この研究では、特定の細胞で働いている遺伝子を、 CRISPR-ガイドRNAを導入して網羅的にノックアウトする。例えば、5000種類の遺伝子をノックアウトしたいと思う場合、大体一個の細胞に一種類の遺伝子ノックアウトのガイドRNAが入るようにしてノックアウトすると、当然細胞に様々な変化が生じる。

多くの場合、この変化を、例えば細胞の増殖、特定の分子の発現など、いくつかのバイオマーカーを指標を元に検出し、特定の細胞機能に関わる遺伝子ネットワークを特定してきた。ただ、この研究では特定のバイオマーカーを使うことはやめて、遺伝子ノックアウトした細胞集団をscRNAseqで調べ、トータルの遺伝子発現に及ぼす特定の分子ノックアウトの影響を調べるというものだ。すなわち、細胞の形質自体を、遺伝子発現パターンに帰してしまうことで、先入観なしに小さな変化も見落とさない、細胞レベルのgenotype-phenotype様相を明らかにする技術を目指している。

おそらく同じような開発は他でも行われていたと思う。ただ、scRNAseqでそれぞれの細胞に割り振るバーコードと、ガイドRNAを同時解析して、ノックアウト遺伝子を特定し、それと遺伝子発現を相関させるという膨大な情報処理技術を実用化するまでに時間がかかったのだと思う。この研究は、この難しい技術を完成させたことにつきる。

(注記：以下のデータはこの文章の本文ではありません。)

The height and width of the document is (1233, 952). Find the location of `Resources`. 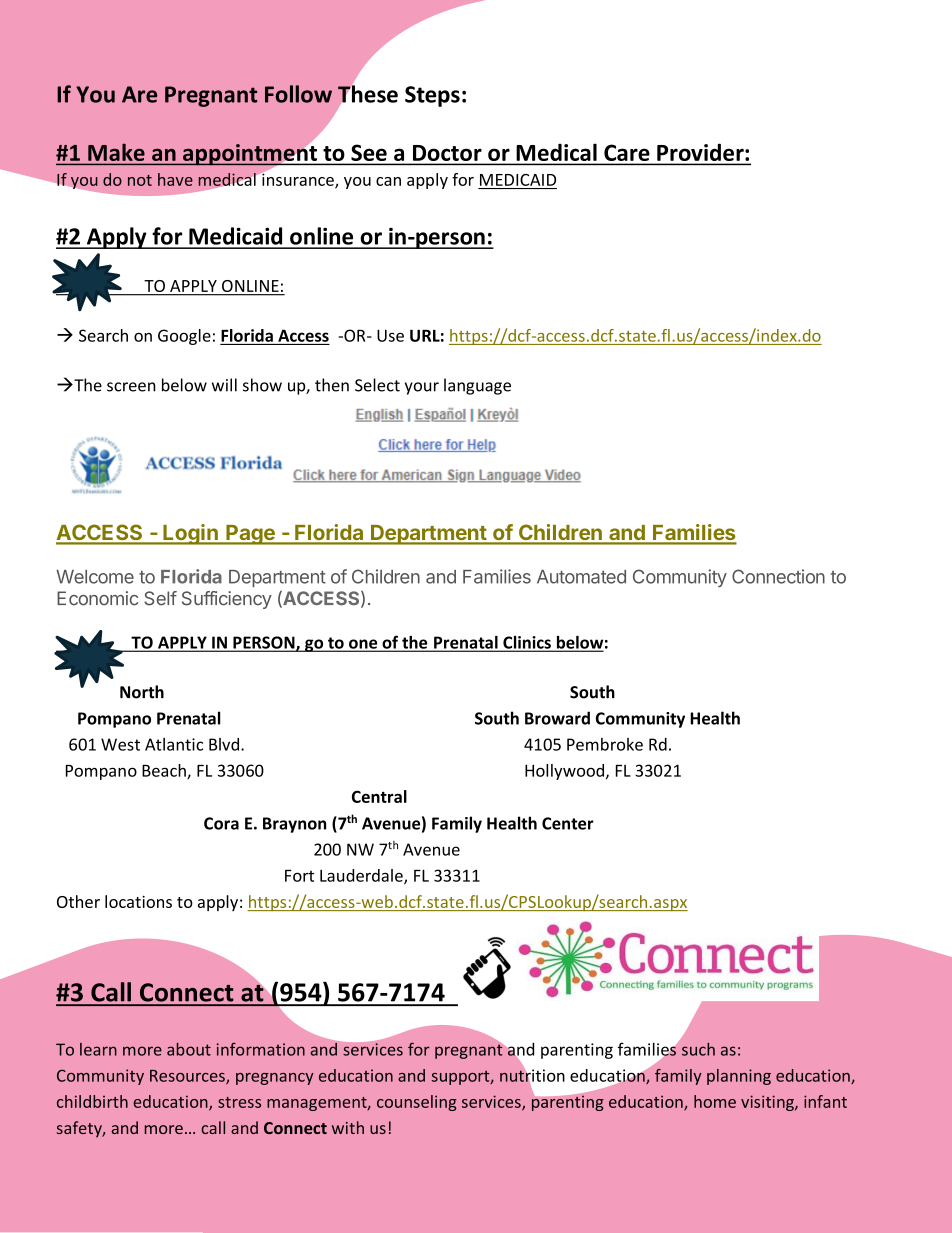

そして、示されたデーターからその可能性の大きさを実感できる。まずほとんどの細胞機能の変化を、遺伝子発現のパターンの変化として、2次元に展開できる。そして、それぞれのクラスターとノックアウトした遺伝子を重ね合わせた図を見ると、途方もない量の機能情報が得られることが実感できる。

まず、遺伝子発現の変化から推定できる様々な細胞機能に関わることが新たに明らかになる遺伝子が数多く見つかっている。細胞株での話とは言え、バイアスなしにここまでわかると今後の細胞研究は加速する。

また、これまでほとんど同じ機能を持つと考えられていたファミリー分子(ここではIntegrator分子を例に示している)が、なんと予想外の多くの細胞機能の変化を誘導することがわかった。それと同時に、integrator とともに働いている様々な分子も特定できる。その結果、C7orf26がintegrator 10、13、14と一緒に集まって機能していることが明らかになった。

この研究では血液前駆細胞株K562が用いられており、当然赤血球や白血球への文化に必要な遺伝子ネットワークも明らかに出来る。他にも様々な可能性が示されているのだが、最も面白いのは次の二つだろう。

一つは、クロモゾーム不安定性に関わる遺伝子ネットワークを明らかに出来る点だ。すなわち、どの遺伝子が発現するかだけでなく、どの遺伝子がどの程度発現するかを検出できるので、染色体不安定性のような大きな変化も遺伝子発現パターンとして捉えることが出来る。その結果、TTK分子欠損のようなほとんどの細胞の染色体不安定性を誘導する変化と、不安定性に対するp53の役割など、ガンを理解するときに必須の分子ネットワークが明らかになる。

もう一つ面白いと思えるのは、ミトコンドリアにコードされている遺伝子の発現を調節している遺伝子ネットワークの特定が可能になる点だ。その結果、エネルギー代謝、ミトコンドリア内翻訳、蛋白質ストレス、異なる原因によるミトコンドリア遺伝子発現変化を特定できている。今、あらゆる分野でミトコンドリア研究の重要性が示されていることを考えると、この結果はすごい。

おそらく可能性は無限に思える。今後、正常細胞やiPS由来細胞などを用いた実験が行われ、細胞ごとのアトラスが完成すると、ひょっとしたら実験などほとんどしなくて、いろんなことがわかる時代が来るかもしれない。この技術についても改めてジャーナルクラブで紹介したい。